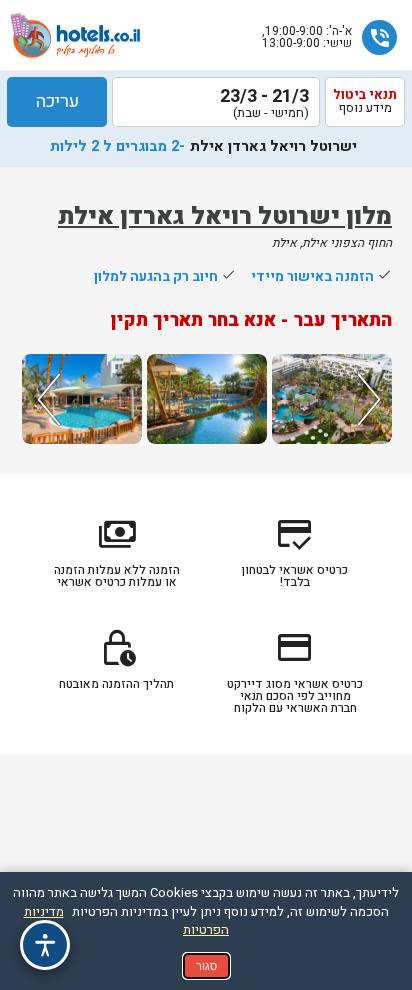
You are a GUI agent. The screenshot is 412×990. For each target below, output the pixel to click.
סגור (206, 966)
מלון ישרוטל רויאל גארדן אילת (225, 216)
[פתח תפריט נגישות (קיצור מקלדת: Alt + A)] (45, 945)
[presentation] (46, 399)
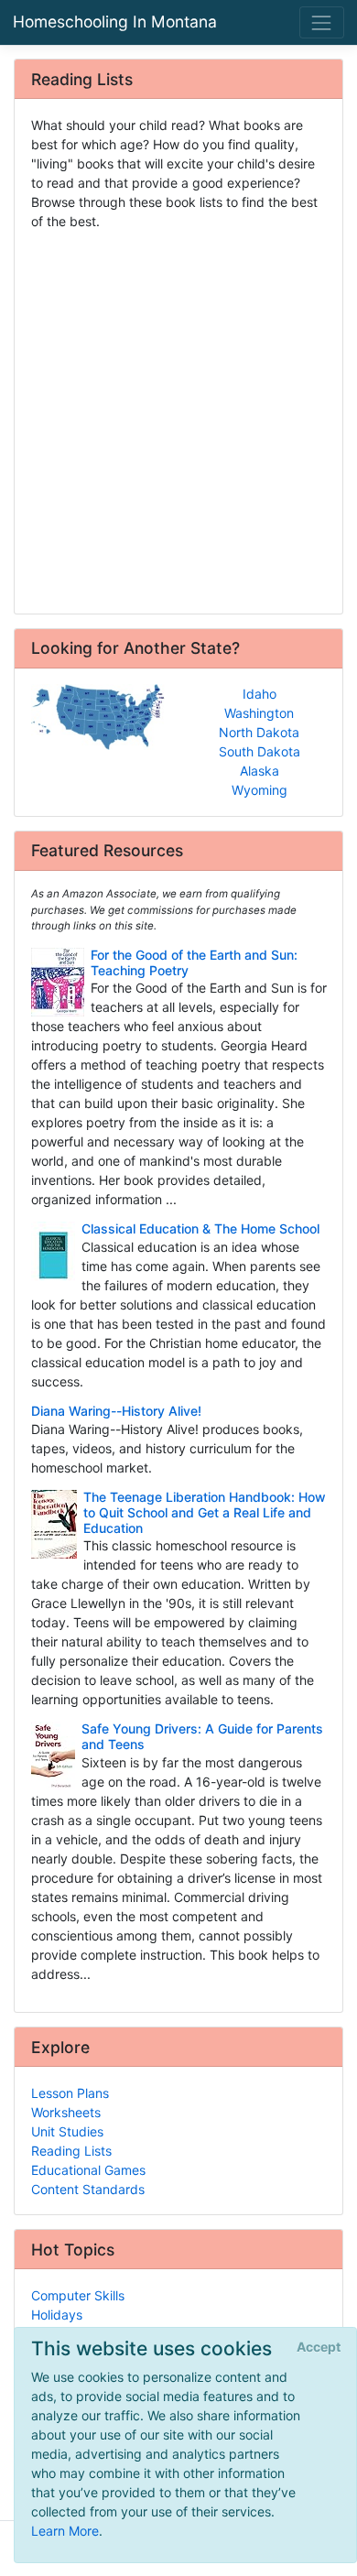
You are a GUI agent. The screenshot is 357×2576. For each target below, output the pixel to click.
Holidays (56, 2314)
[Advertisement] (178, 415)
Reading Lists (71, 2150)
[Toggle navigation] (321, 22)
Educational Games (88, 2170)
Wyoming (259, 790)
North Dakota (259, 732)
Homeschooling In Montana (115, 21)
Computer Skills (77, 2295)
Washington (259, 713)
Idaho (259, 693)
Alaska (259, 770)
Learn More (65, 2530)
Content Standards (88, 2189)
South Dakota (259, 751)
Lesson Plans (70, 2093)
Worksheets (66, 2112)
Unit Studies (67, 2131)
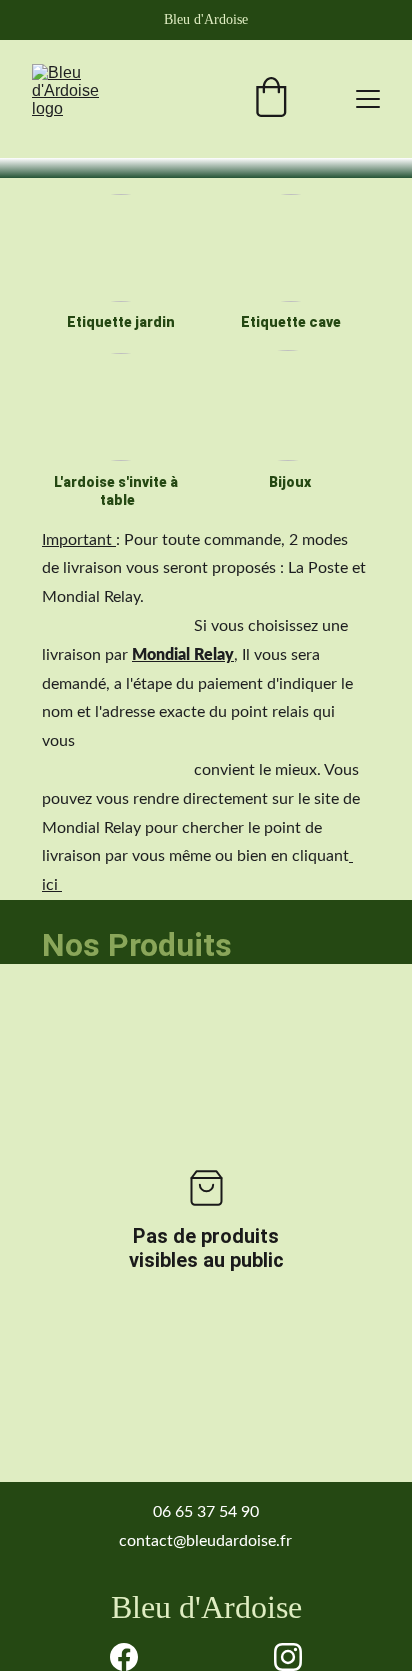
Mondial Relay (183, 655)
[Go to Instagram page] (288, 1657)
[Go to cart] (271, 99)
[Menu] (368, 99)
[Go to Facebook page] (124, 1657)
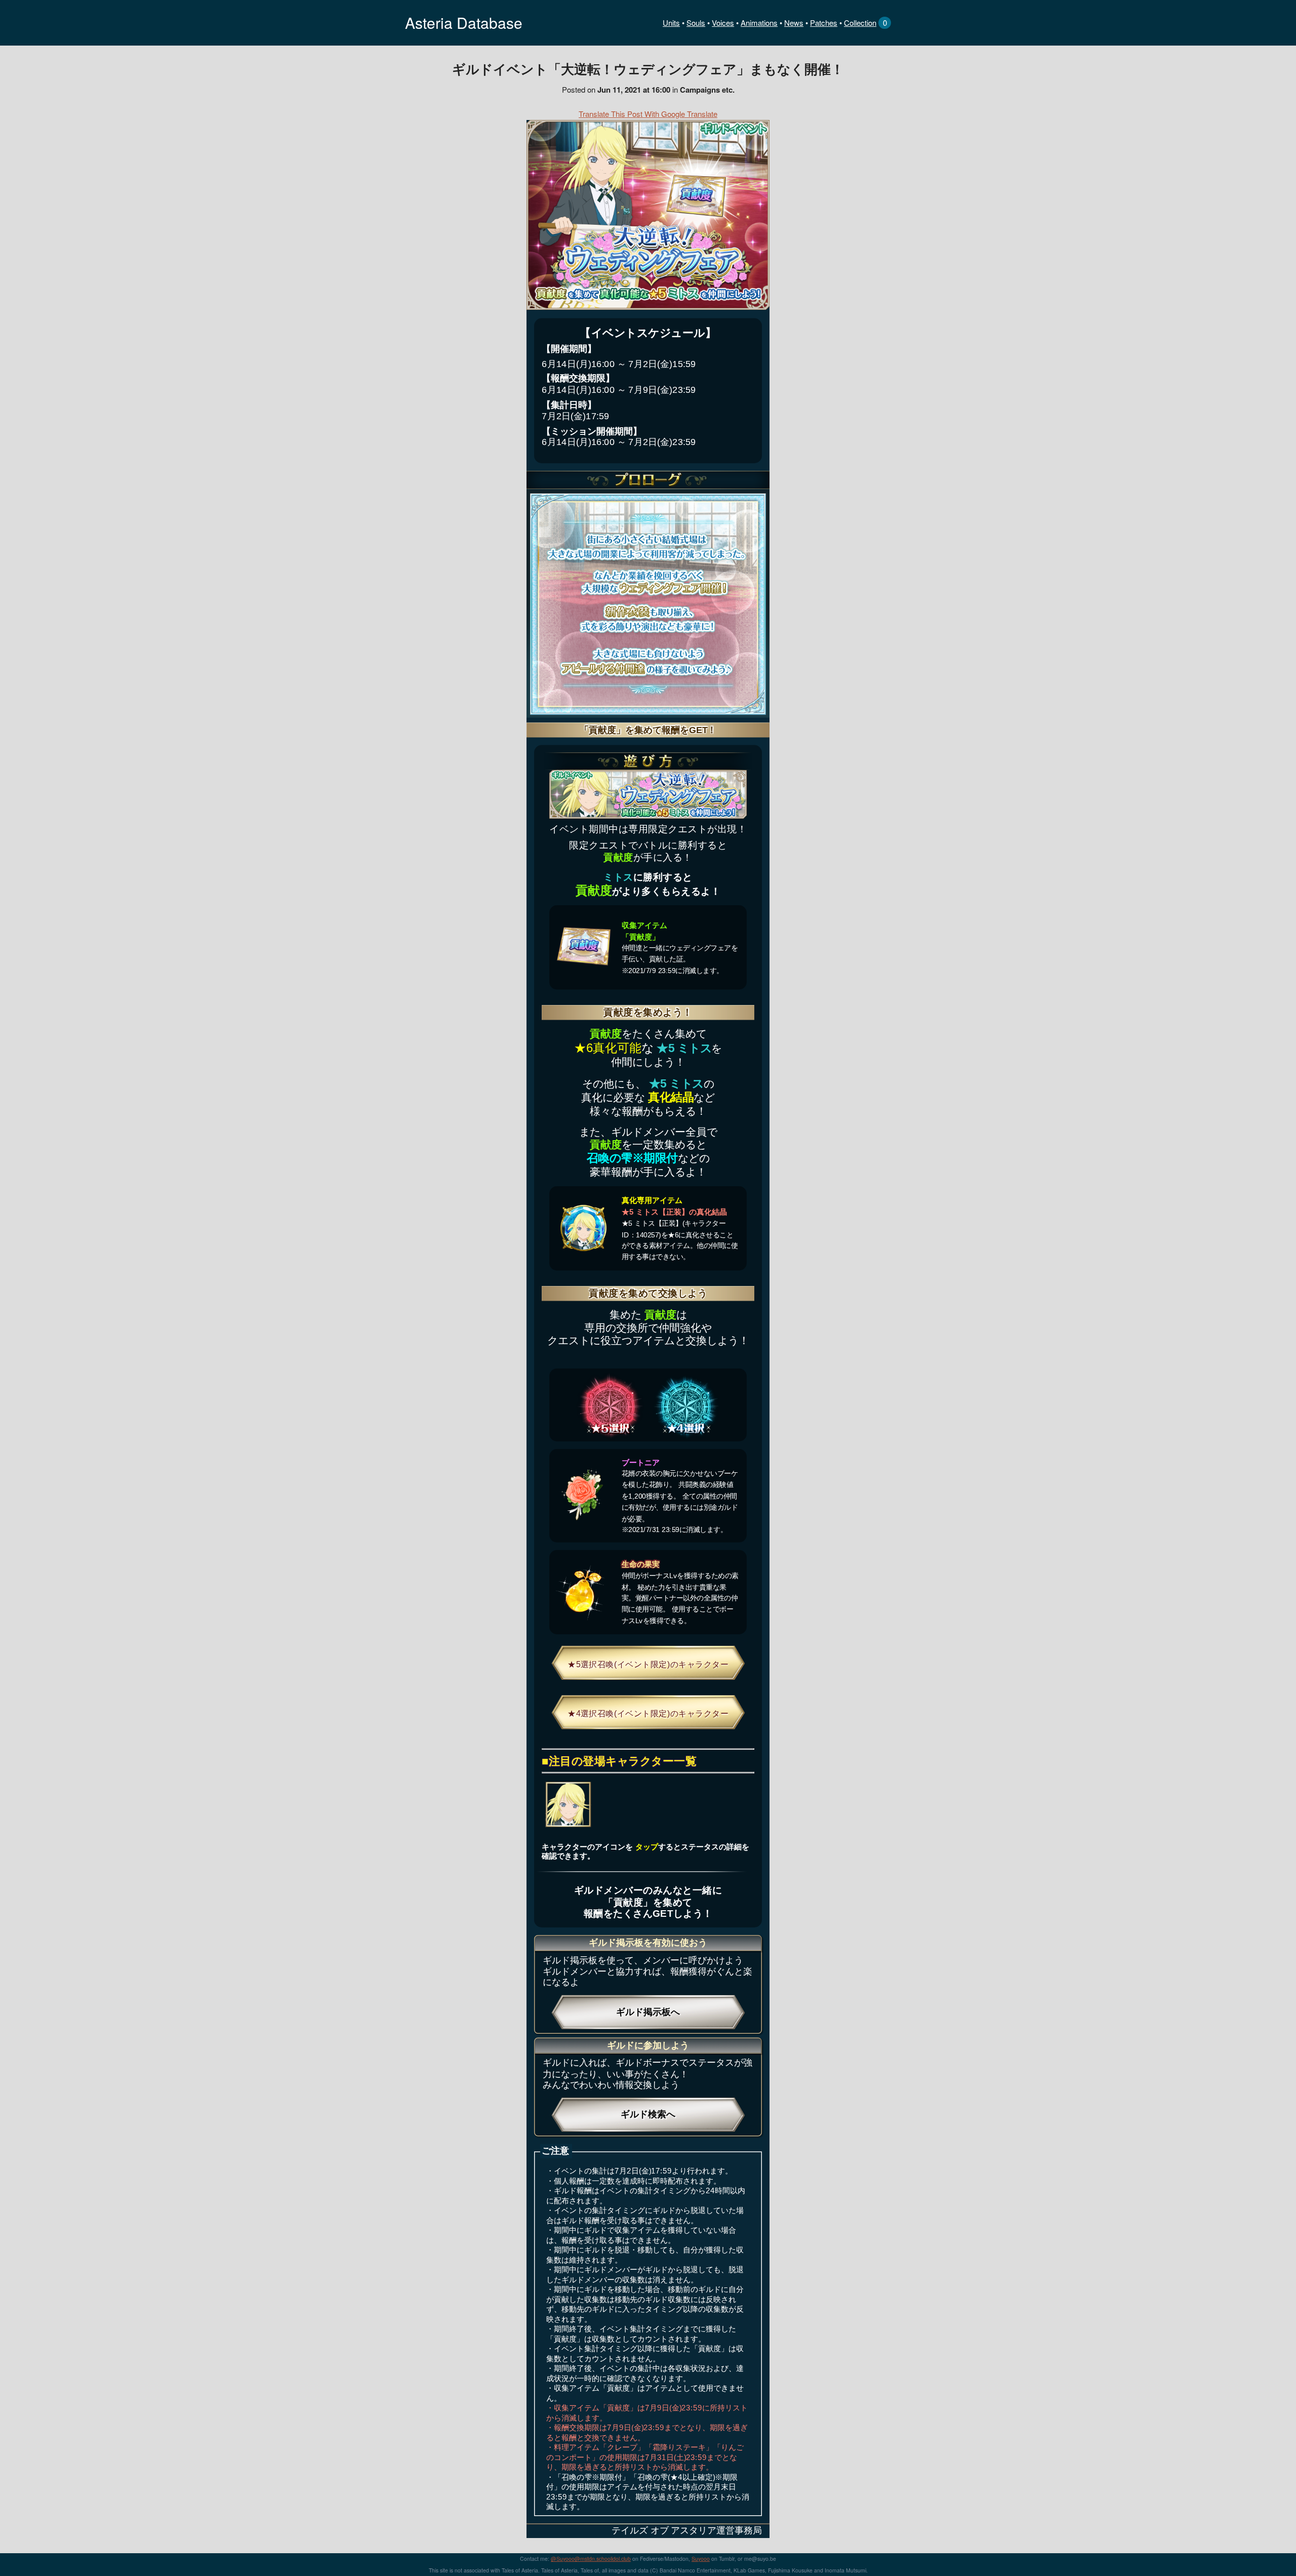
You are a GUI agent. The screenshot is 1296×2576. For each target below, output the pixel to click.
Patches (823, 22)
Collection (860, 22)
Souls (695, 22)
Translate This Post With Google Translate (648, 113)
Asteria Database (463, 22)
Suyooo (701, 2558)
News (793, 22)
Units (671, 22)
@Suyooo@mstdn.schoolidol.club (591, 2558)
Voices (723, 22)
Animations (759, 22)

- - -

Brief:
Determine the number of lines in the data that include the word "below", and provide that number without comment.

Answer box:
3